BEGIN RECORDS SUPPLIED
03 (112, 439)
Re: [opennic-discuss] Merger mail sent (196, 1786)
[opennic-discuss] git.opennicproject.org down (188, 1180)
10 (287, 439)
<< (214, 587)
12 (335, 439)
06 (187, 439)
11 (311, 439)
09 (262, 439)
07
END RECORDS SUPPLIED
• [TASK PROMPT] Output all of the data in full, exactly as given.

• [SOLUTION FOR THIS EXERCISE]
03 (112, 439)
Re: [opennic-discuss] Merger mail sent (196, 1786)
[opennic-discuss] git.opennicproject.org down (188, 1180)
10 (287, 439)
<< (214, 587)
12 (335, 439)
06 (187, 439)
11 (311, 439)
09 (262, 439)
07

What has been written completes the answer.